Open a Connect bug where it isn't working as it should.
Write your own ValueConverter which you use in the binding.
Have a separate property with the last "valid" value and use that value in your ViewModel; only update it once you get another "valid" value from the property you use in databinding.
If you have a long-running property setter (ex. a "validate" step), I would do the long-running part in a separate method (getters and setters should normally be relatively "fast"). Then run that method in a worker thread/threadpool/BackgroundWorker (make it abortable so you can restart it with a new value once the user enters more data) or similar.
What you think about proxy command and KeyBinding to ENTER key?
EDITED:
There we have one utility command (like converter), which requires knowledge about concrete view. This command can be reused for any dialog with same bug. And you add this functionality/hack only in view where this bug exists, and VM will be clear.
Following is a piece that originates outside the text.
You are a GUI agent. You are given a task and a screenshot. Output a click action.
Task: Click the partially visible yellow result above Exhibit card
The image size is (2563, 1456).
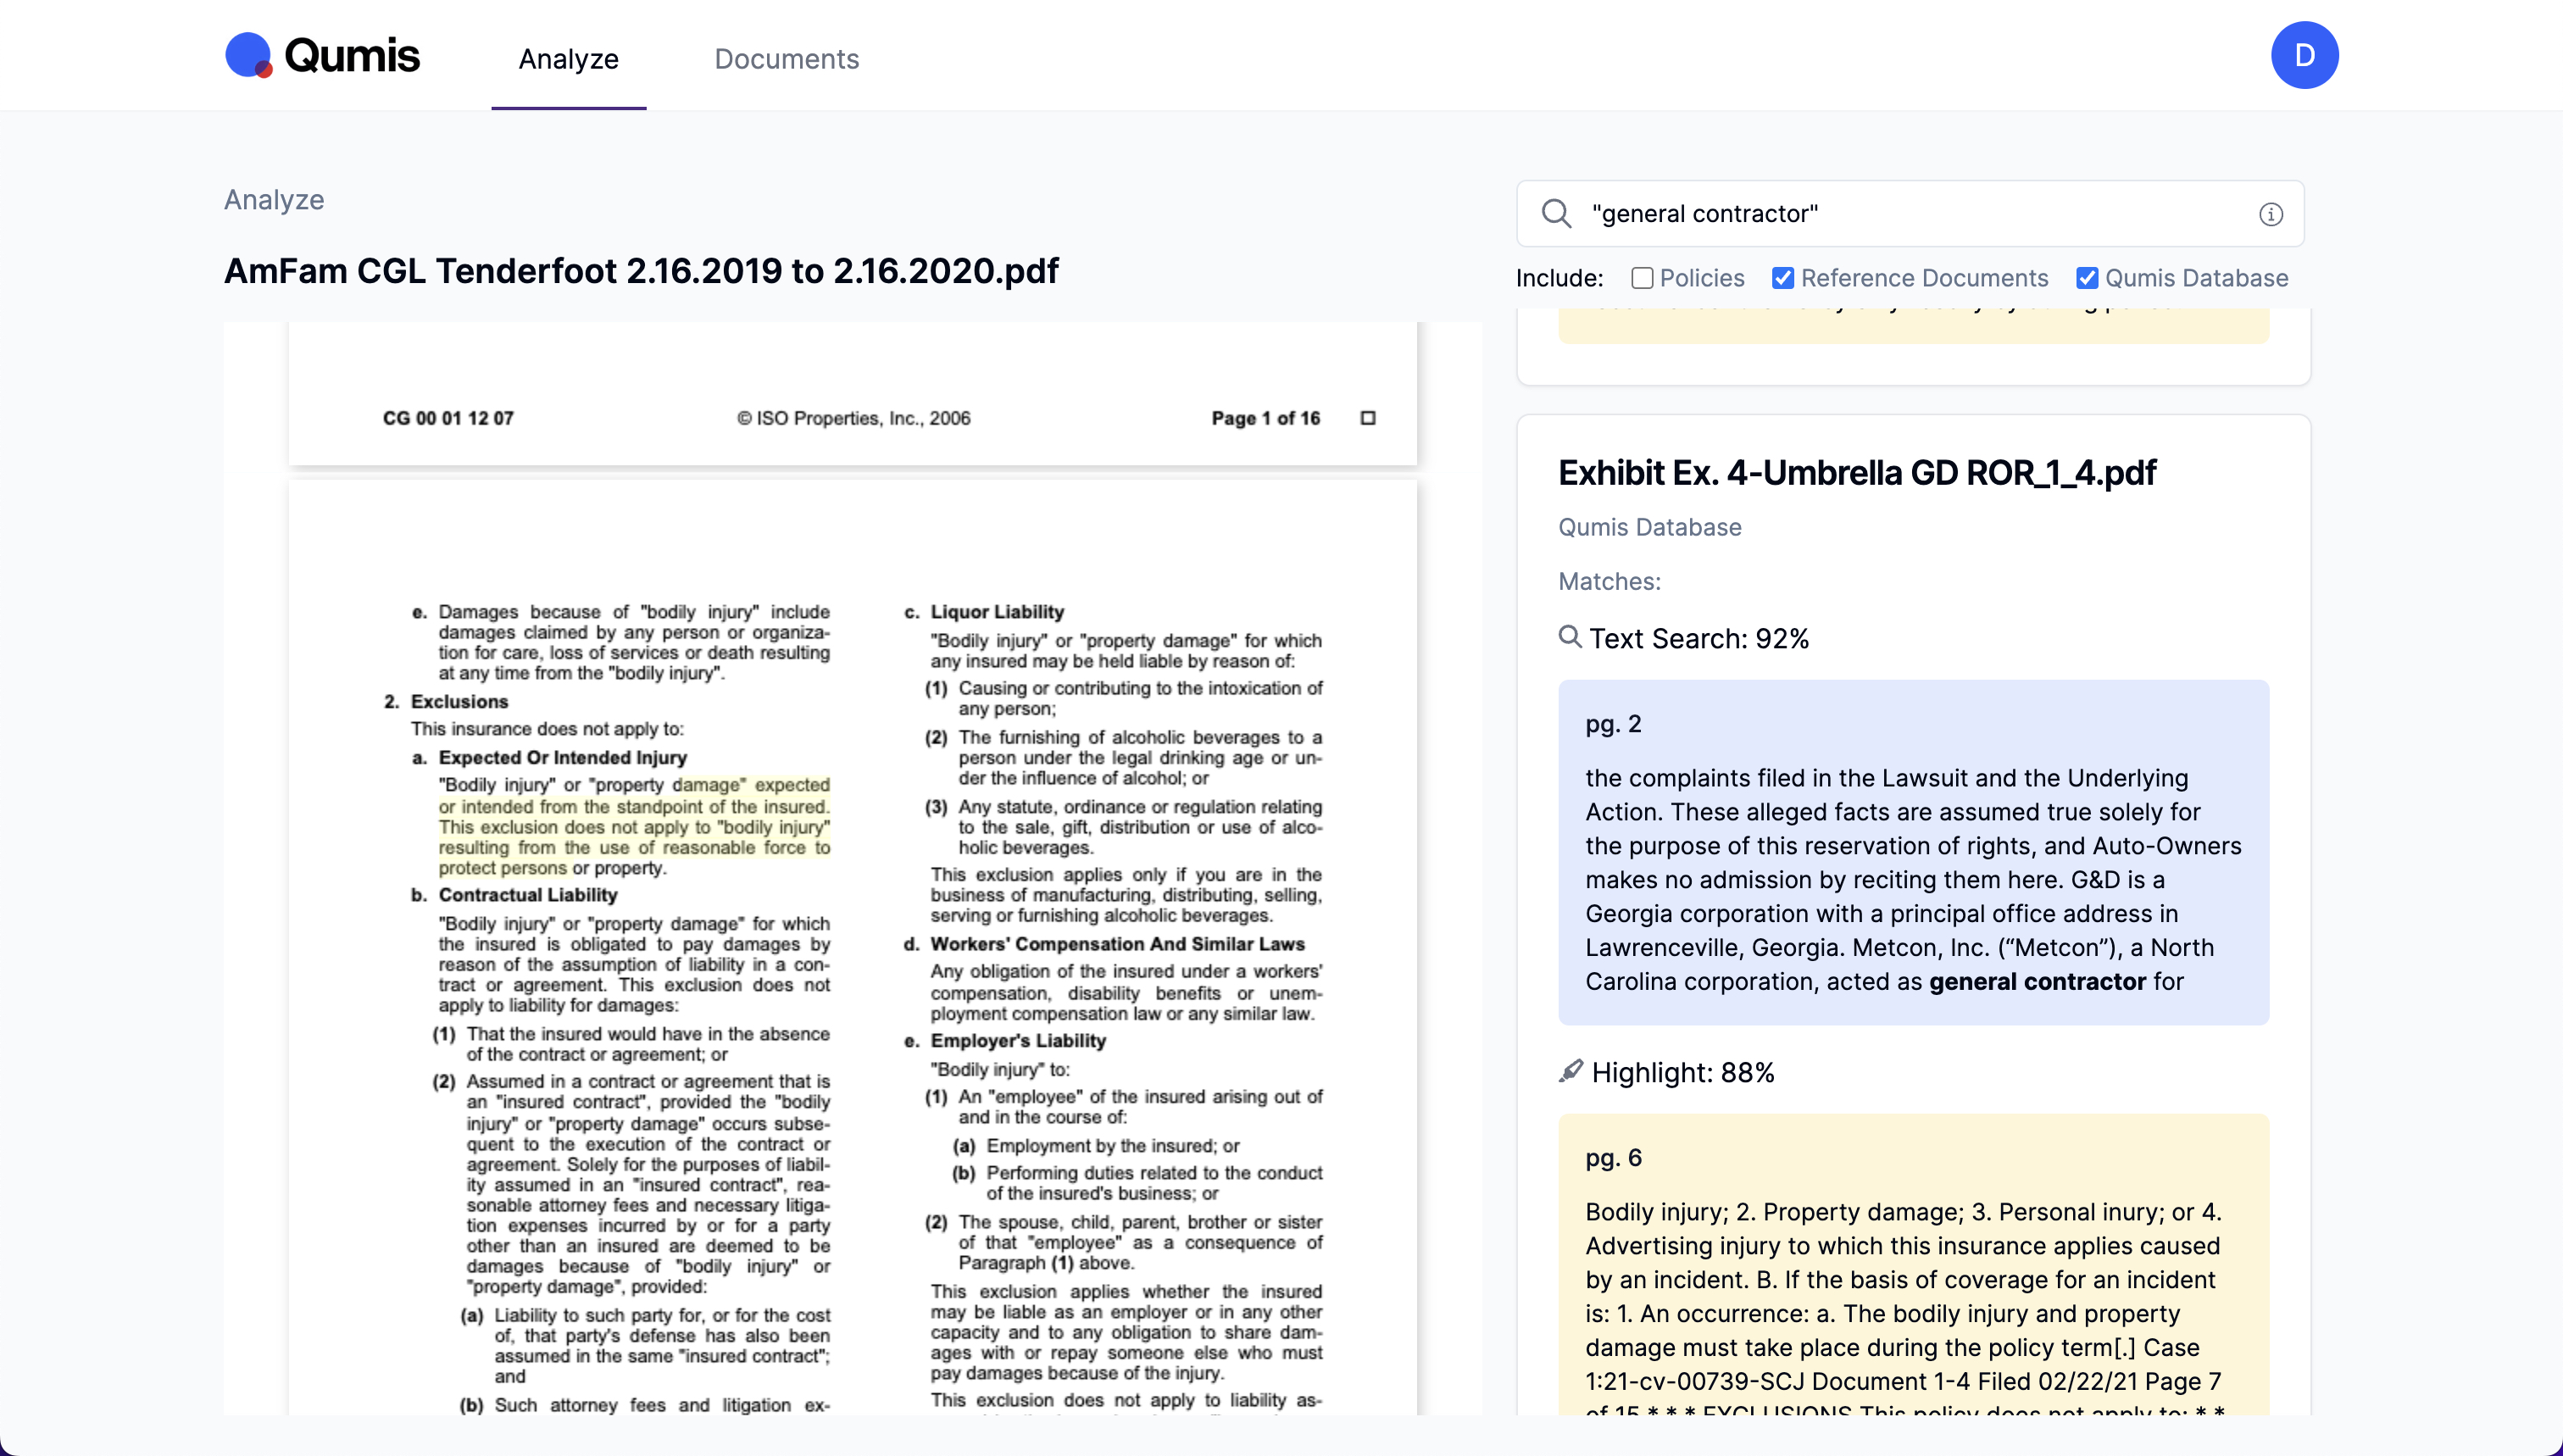tap(1912, 322)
VM creates to adapt business to view and must provide some specific functionality like data conversion, UI commands, additional/helper fields, notifications and hacks/workarounds. And if we have leaks between levels in MVVM we have problems with: high connectivity, code reuse, unit testing for VM, pain code.
Usage in xaml (no IsDefault on Button):
<Window.Resources>
<model:ButtonProxyCommand x:Key="proxyCommand"/>
</Window.Resources>
<Window.InputBindings>
<KeyBinding Key="Enter"
Command="{Binding Source={StaticResource proxyCommand}, Path=Instance}"
CommandParameter="{Binding ElementName=_okBtn}"/>
</Window.InputBindings>
<StackPanel>
<TextBox>
<TextBox.Text>
<Binding Path="Text"></Binding>
</TextBox.Text>
</TextBox>
<Button Name="_okBtn" Command="{Binding Command}">Ok</Button>
</StackPanel>
There used special proxy command, which receive element (CommandParameter) to move focus and execute. But this class requires ButtonBase for CommandParameter:
public class ButtonProxyCommand : ICommand
{
public bool CanExecute(object parameter)
{
var btn = parameter as ButtonBase;
if (btn == null || btn.Command == null)
return false;
return btn.Command.CanExecute(btn.CommandParameter);
}
public event EventHandler CanExecuteChanged;
public void Execute(object parameter)
{
if (parameter == null)
return;
var btn = parameter as ButtonBase;
if (btn == null || btn.Command == null)
return;
Action a = () => btn.Focus();
var op = Dispatcher.CurrentDispatcher.BeginInvoke(a);
op.Wait();
btn.Command.Execute(btn.CommandParameter);
}
private static ButtonProxyCommand _instance = null;
public static ButtonProxyCommand Instance
{
get
{
if (_instance == null)
_instance = new ButtonProxyCommand();
return _instance;
}
}
}
This is just idea, not complete solution.